[ddihfygdgf]

signal does what you say and keep the convience of connecting people via phone numbers, if you optin.

but they still have a closed server... so who knows what really is logged where.

still infinitely better than whatsbook/telegram/appleID/google/microsoft alternatives

[namkt]

Signal uses (or used?) SGX for remote attestation, which presumably lets the client verify that the code running on the server is a build of the OSS code and not a modified version. But I don't know the details or if this is reliable.

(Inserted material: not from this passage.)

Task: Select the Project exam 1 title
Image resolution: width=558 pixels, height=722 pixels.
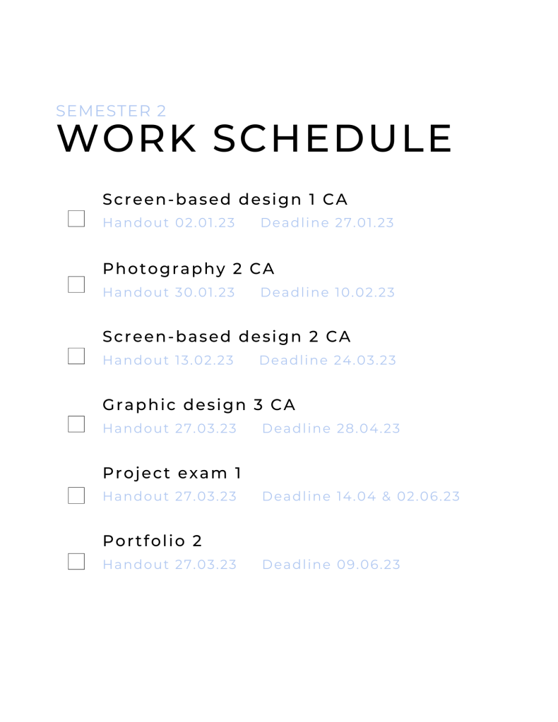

SGX and remote attestation described here:

https://signal.org/blog/private-contact-discovery/ https://signal.org/blog/secure-value-recovery/

[kibwen]

It should be possible to independently verify Signal's attestation, but I don't know if anyone has done it. Before you go and say "what's even the point then", the point is that this gives Signal plausible deniability for when the TLAs show up asking for user info.

[viccuad]

I wonder, how could one use SGX for remote attestation when they didn't publish the source code for more than a year just to get their insiders' knowledge cryptocoin deployed.

[worldsavior]

A closed/open source server doesn't matter since you can't actually confirm if the open source version is actually running.

[kibwen]

If it's open source and has a reproducible build, then you can audit the codebase, compute the hash, then verify an attestation from the secure enclave that the code is running in.

[worldsavior]

So you need to trust the server to return a valid, unmodified hash?

[kibwen]

In the case of the above, you're not trusting the server, you're only trusting the CPU manufacturer. Attestation happens within the secure enclave inside the CPU, at which point having physical access to the machine doesn't (well, shouldn't, if it's correctly implemented) give you any insight into what code it's running or what data it's operating upon.

[worldsavior]

How can you know which CPU is running? Also, the software could easily change the output of the security chip (secure enclave is only on apple devices).

[kibwen]

Part of the attestation process involves receiving a cryptographic signature from the CPU vendor. They can only fake it if they break the cryptography. And enclaves (or "trusted execution environments") aren't only on Apple chips, AMD and Intel have their own implementations.